Watkins went through other trees, plants and animal foods and creations and let the students sample some salmon spread and seaweed. She also described more family traditions and shared Tlingit names for some of the plants. Some of the Tlingit plant names, Hopkins said, will be on their next test.
Students Alexa Adelmeyer and Tori Fogg enjoyed the presentation.
"It was really cool learning about the Native culture," Adelmeyer said.
Fogg said she'd keep an eye out for the different plants they were shown.
The most surprising to them was the devil's club and it's pain relieving qualities.
"We talk a lot about chemicals, plant chemical properties in science," Hopkins said. "So we talk about secondary metabolites like tannins and the Tlingit local knowledge provides us with real life uses for the scientific knowledge. Much of what we study and discover in science is already well-known to the local native community and is passed on in the form of vocal knowledge."
Watkins said the goal is to get students to understand there are no preservatives in Native foods and also the variety available in Alaska.

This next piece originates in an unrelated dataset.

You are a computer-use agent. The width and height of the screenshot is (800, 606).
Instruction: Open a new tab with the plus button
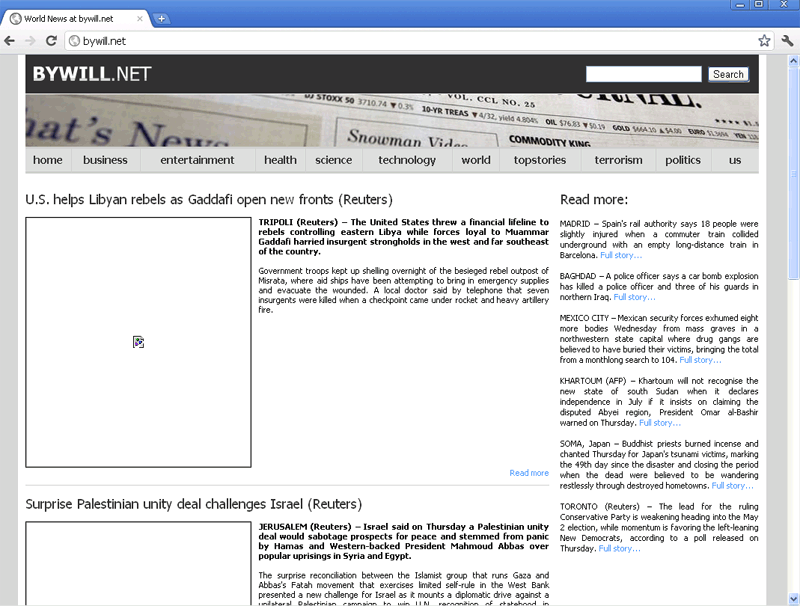click(x=162, y=18)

"A lot of people don't know how many things are available here," she said. "But I grew up with it."
Watkins said she is one of 10 children in her family and while growing up, her mother would always call her. She asked her mother why: "Because I want you to learn," was the response.
"I wanted to get that point to the young adults," she said. "When your mother or father calls you, they want you to continue your learning. By looking at all the knowledge that all the elders know, I think they would be more compatible if people would talk about their culture because everybody has something to share."